Question A stick of length 1 is broken at a uniformly random point, yielding two pieces. Let X and Y be the lengths of the shorter and longer pieces, respectively, and let R = X/Y be the ratio of the lengths of X and Y. Find the CDF and PDF of R.
The solution given in the textbook was as follows:
Let $U \sim \text{Uniform}(0,1)$.
\begin{align*} P(R \le r) &= P(X(1+r) \le r) \\ &= P(\text{min}(U,1-U) \le r/(1+r))\\ &= 1 - P(U > r/(1+r), U < 1/(1+r)) \\ &= 1 - \frac{1}{1+r} + \frac{r}{1+r}. \end{align*}
So $F_R(r) = 2r(1+r)^{-1}$ for $0 < r < 1$. And $f_R(r) = 2(1+r)^{-2} $.

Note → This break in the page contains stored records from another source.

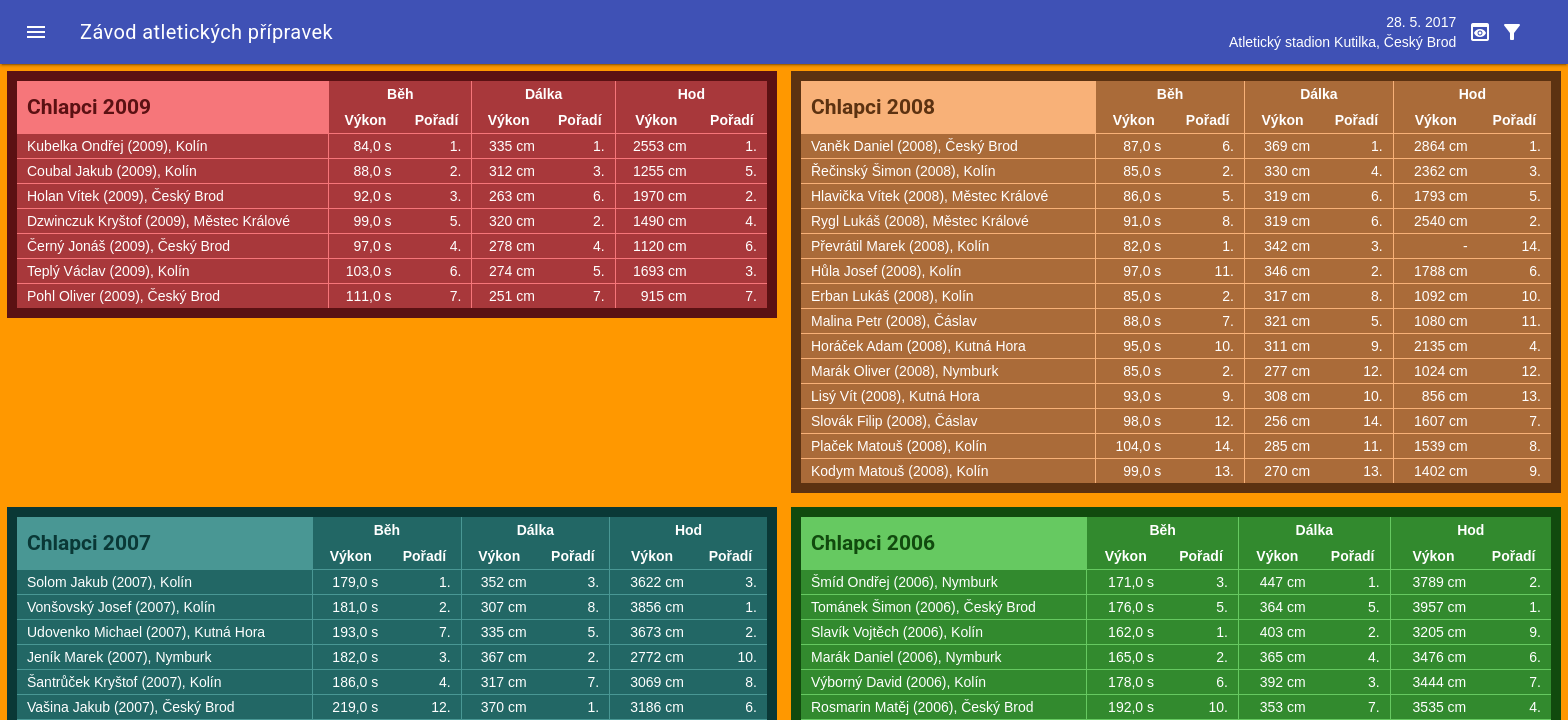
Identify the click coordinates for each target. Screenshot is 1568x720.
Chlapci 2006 (873, 543)
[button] (36, 32)
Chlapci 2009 (89, 107)
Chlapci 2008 (873, 107)
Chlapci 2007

I understood how the PDF and CDF were calculated, but I did not understand the steps that were taken from the first step to the third step. Can someone give the steps that happen in between, basically expand the steps in between?
It is easy to see that $R \le r \iff \frac X Y \le r$. Recall as well that $Y = 1-X$ so the previous inequality is equivalent to $$ X(1+r) \le r. $$ This explains the first equality.
Note that $X = \min \{ U, 1-U \}$, yielding the second inequality. To see this, recall that $U$ is the uniformly random point that the stick is broken at, and $X$ is the length of the shorter piece. The length of the stick is $1$, so the lengths of the two pieces are $U$ and $1-U$.
To see the third step, note that $ \Pr ( \min \{U, 1-U \} \le r / (1+r) ) = 1 - \Pr ( \min \{U, 1-U \} > r / (1+r) ) $. We also have that $ \min \{ U, 1-U \} > r/(1+r) $ if and only if $ U > r/(1+r)$ and $1-U > r/(1+r)$.